Two articles worth reading because they are well-done studies and have implications for practice:
The 3rd article is: Jarvis, S., et al. (2016). “How many children and young people with life-limiting conditions are clinically unstable? A national data linkage study.” Arch Dis Child. Published Online First: 28 September 2016 doi:10.1136/archdischild-2016-310800
For 20+ years we have been discussing and debating the numbers of children who might need PPC services. This began with an estimate made in the late 1980s based on weak data, and we have contended since then with how to count prevalence of children “at-risk” of dying from a disease-related cause. Work by Chris Feudtner, Richard Hain, Simon Lenton, and others with great support from the charity Together for Short Lives has moved this work forward.
Dr. Stuart Jarvis, Dr. Lorna Fraser, and colleagues from York University, Martin House Hospice, and the Children’s Hospice Association of Scotland (CHAS) use a sophisticated methodology to determine how many children [in Scotland] are ‘clinically unstable’ and therefore eligible /appropriate for pediatric palliative care services. Jarvis’s report is a secondary analysis from a larger study of children’s palliative care needs in Scotland. The overall estimate in that report is very high: 95.7/10,000 (and even higher for infants). Behind the research was previous work by Fraser et al to refine ICD-10 codes with validation against the linked databases and pediatric palliative care service records, thus generating a useful list of conditions where a shortened life is likely.
Jarvis’s secondary report focuses on those who are defined as unstable, deteriorating, or dying. The authors operationalized a concept recently developed as a model by Hughes-Hallet for the UK National Health Service. They used database linkage, including hospital and community encounter records, to determine the number of children going into hospital, ICU and dying. The clinically non-stable group is estimated at 13.7/10,000. This number compares favorably with estimates of children in need of PPC services derived from other studies, including the most recent Together for Short Lives report (16/10,000) and work we did in British Columbia (9.8-15.3/10,000).
We need to continue to work in this area; the estimates are getting better and suggest that we focus on the estimates for the non-stable group.
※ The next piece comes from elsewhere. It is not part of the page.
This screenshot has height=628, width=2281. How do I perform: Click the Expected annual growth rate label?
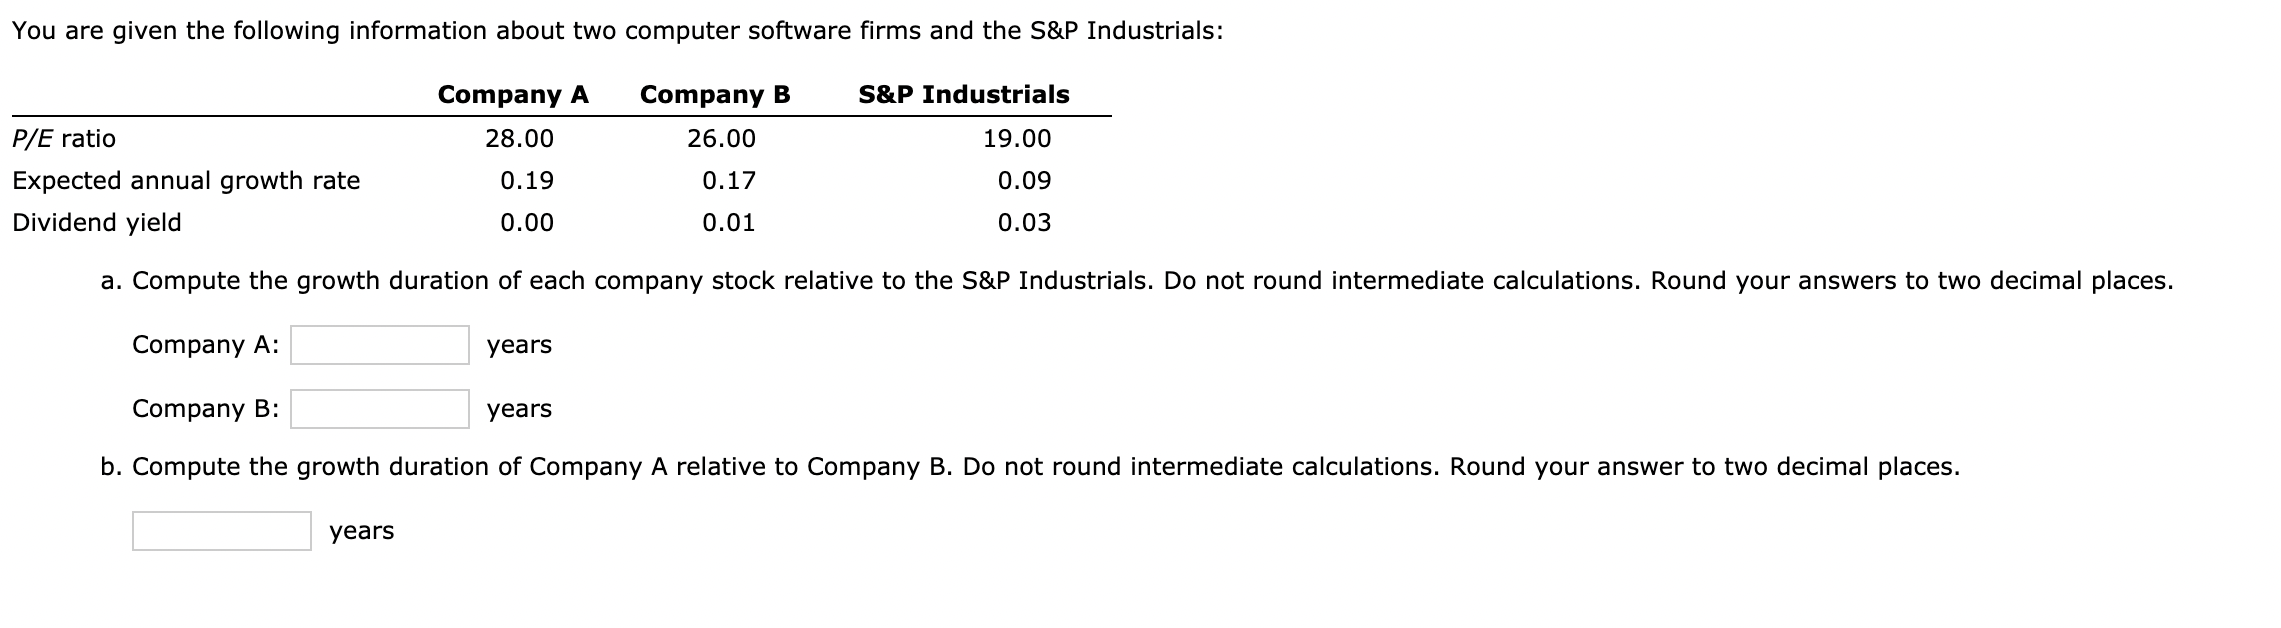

Comparing those estimates to actual numbers of children followed at centres in the UK and Canada suggest that either the estimates remain too high, or we have a major referral gap. This needs to be an subject of active inquiry. There will never be a final “right” number, but within similar settings (e.g., highly industrialized settings), estimates should begin to coalesce. Getting agreed-upon estimates is important for program leaders who need to plan for service delivery and deliver messages to funders such as donors and governments.